A highly selective preview of cultural events taking place this weekend in the greater Berkshire region, including the return of a prodigal son; an exhibition of Japanese woodblock prints; a display of Saturday morning cartoon art; a folk-rock trio; and a whole lot more.
(WEST STOCKBRIDGE, Mass.) – Stockbridge native and superstar rock drummer Kenny Aronoff returns home to sign copies of his brand-new memoir, “Sex, Drums, Rock ‘n’ Roll!: The Hardest Hitting Man in Show Business,” at No. Six Depot Café on Sunday, December 18, at 3:30pm. The memoir includes tales from Aronoff’s youth growing up in the Berkshires, playing in local garage bands, and performing under the baton of Leonard Bernstein at Tanglewood, before heading off to fame first as a member of John Mellencamp’s, Melissa Etheridge’s, and John Fogerty’s bands and then as an on-call drummer recording and performing for the likes of Bob Dylan, Iggy Pop, Smashing Pumpkins, Meat Loaf, Bon Jovi, Stevie Nicks, the BoDeans, Paul Westerberg, Celine Dion, Elton John, Alice Cooper, Brian Wilson, Joe Cocker, and members of the Beatles – the group that first inspired him to play music.

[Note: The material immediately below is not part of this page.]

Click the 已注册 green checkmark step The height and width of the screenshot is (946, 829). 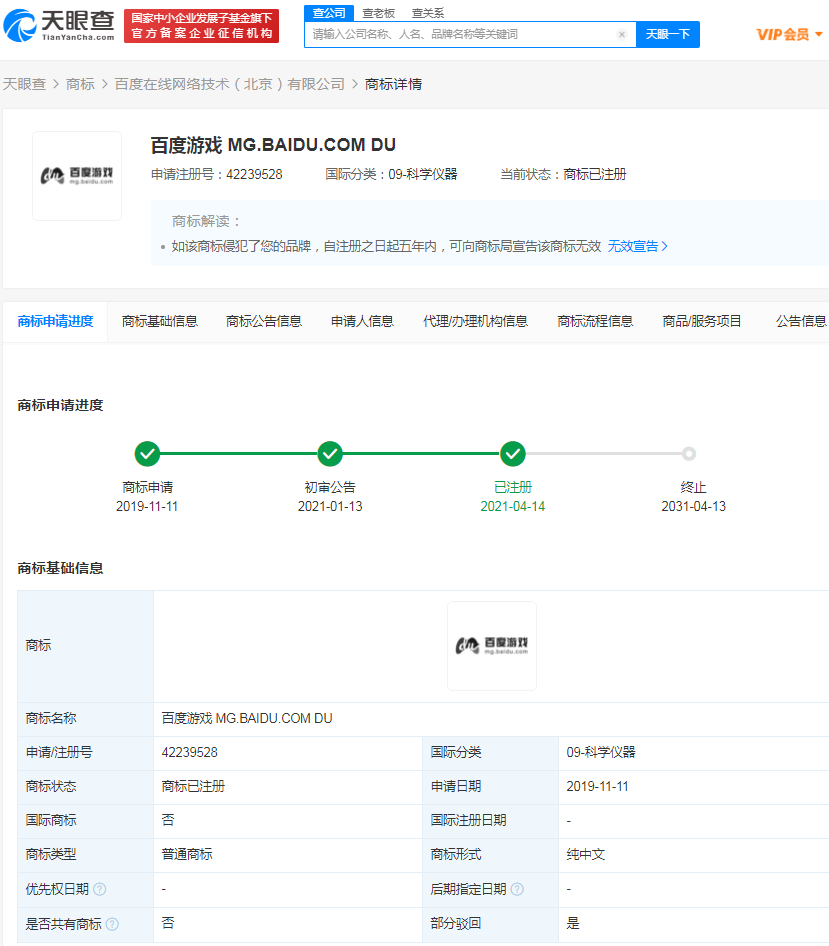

Known as much for his fierce work ethic and dedication as he is for his powerful and musical technique, Aronoff is widely regarded as a member of the pantheon of utility rock drummers – those who don’t belong to a particular band – alongside Jim Keltner, Jim Gordon, Steve Gadd, Al Jackson Jr., and Manu Katche. He is included on Rolling Stone Magazine’s list of the 100 Greatest Drummers of All Time.
(WILLIAMSTOWN, Mass.) – More than a century of Japanese printing traditions, represented by seventy-three color woodblock prints, will be presented in the Clark Art Institute exhibition Japanese Impressions: Color Woodblock Prints from the Rodbell Family Collection.
The exhibition explores the complex and changing relationship among artists, woodblock cutters, and publishers from the ukiyo-e (scenes from the floating world) tradition of the mid-19th century, the shin-hanga (new print) movement of the 1920s and 1930s, and the s?saku-hanga (creative print) movement that began in the 1950s. Japanese Impressions is on view through April 2, 2017.
(NORTH ADAMS, Mass.) — Nick Cave, the artist known for his wearable sculptures called Soundsuits, turns expectations inside out at MASS MoCA in “Until,” a massive immersive installation. Cave uses MASS MoCA’s signature football field-sized space to create his largest and most overtly political installation to date, made up of thousands of found objects, a rich sensory tapestry. The sheer volume of material that has been gathered is astounding — 16,000 wind spinners; millions of plastic pony beads; thousands of ceramic birds, fruits, and animals; 13 gilded pigs; more than 10 miles of crystals; 24 chandeliers; 1 crocodile; and 17 cast-iron lawn jockeys.
(STOCKBRIDGE, Mass.) – “Hanna-Barbera: The Architects of Saturday Morning” features the work of the creative team behind such memorable Saturday morning cartoons as “The Yogi Bear Show,” “The Flintstones,” and the “The Jetsons,” on view at Norman Rockwell Museum through May 29, 2017.
Before the rise of basic cable, Saturday mornings for many children in America were spent watching cartoons on one of three available television channels. From 1958 through the 1980s, a majority of those cartoons bore the imprint of Hanna-Barbera. Creating scores of popular series such as The Yogi Bear Show, The Flintstones, The Jetsons, Jonny Quest, and Scooby-Doo, Hanna-Barbera was an animation powerhouse and its bountiful creativity is beloved to this day.
Ballroom Thieves plays a captivating mélange of acoustic styles, blending folk conventions with modern hymnals, classical textures, and Delta blues grit with rich harmonies. They describe themselves as “a rock band disguised as a folk band,” and indeed they occasionally go electric in a way that reminds a listener of White Stripes or Tarbox Ramblers.